AIM OF THE TASK –
Lines from the one holding "You are a GUI" through the end of the entries, inclusive, form the whole output; reproduce them exactly and omit pictures.

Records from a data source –
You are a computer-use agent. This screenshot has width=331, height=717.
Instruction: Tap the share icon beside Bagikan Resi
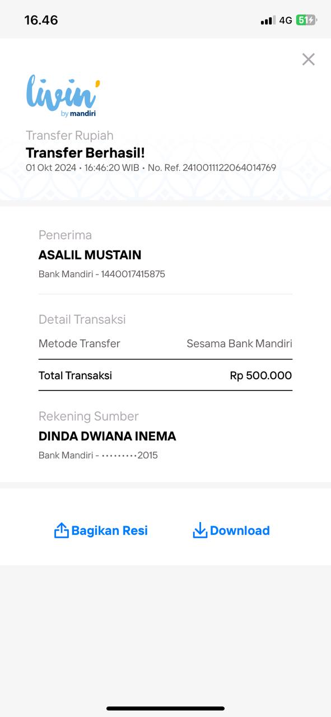(x=61, y=530)
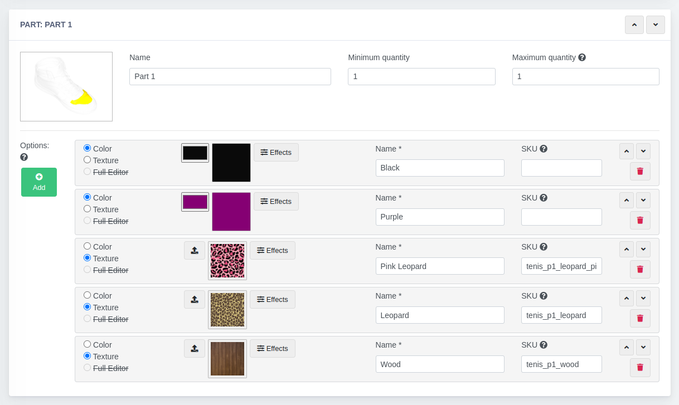The height and width of the screenshot is (405, 679).
Task: Move Leopard option up
Action: [627, 298]
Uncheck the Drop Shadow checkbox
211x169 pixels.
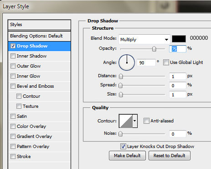tap(13, 46)
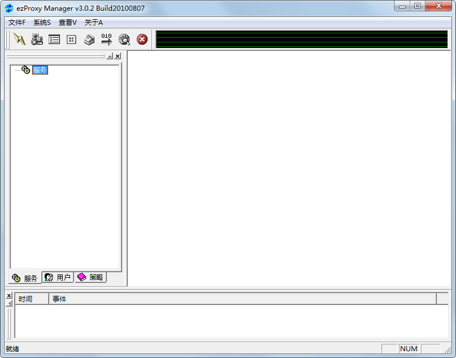Close the bottom event log panel
The height and width of the screenshot is (358, 456).
tap(8, 295)
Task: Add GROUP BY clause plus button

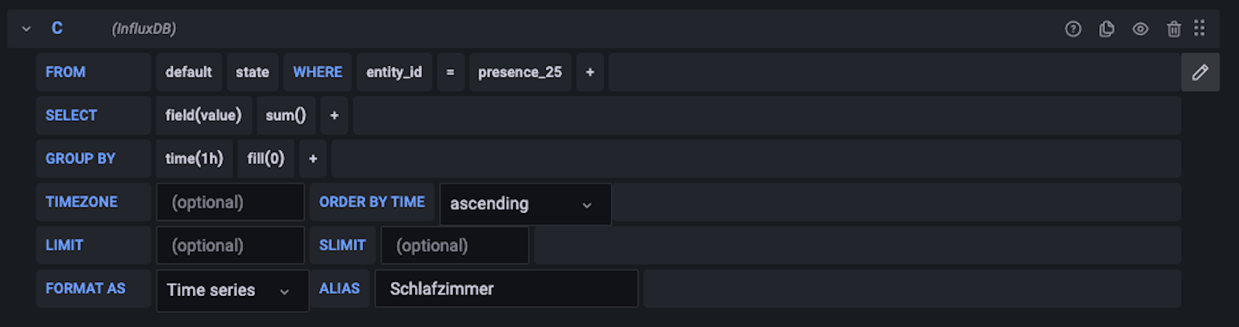Action: [x=313, y=159]
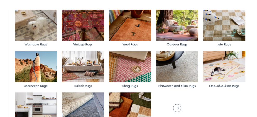Follow the Wool Rugs text link
Image resolution: width=257 pixels, height=117 pixels.
click(x=130, y=44)
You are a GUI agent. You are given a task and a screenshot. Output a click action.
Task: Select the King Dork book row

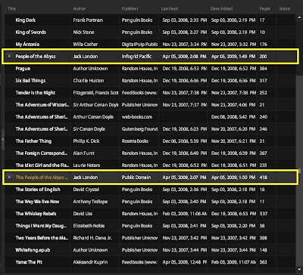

RESPONSE BOX –
You are a GUI agent. You are given a task and a screenshot. Output a click action.
Task: Select the King Dork book row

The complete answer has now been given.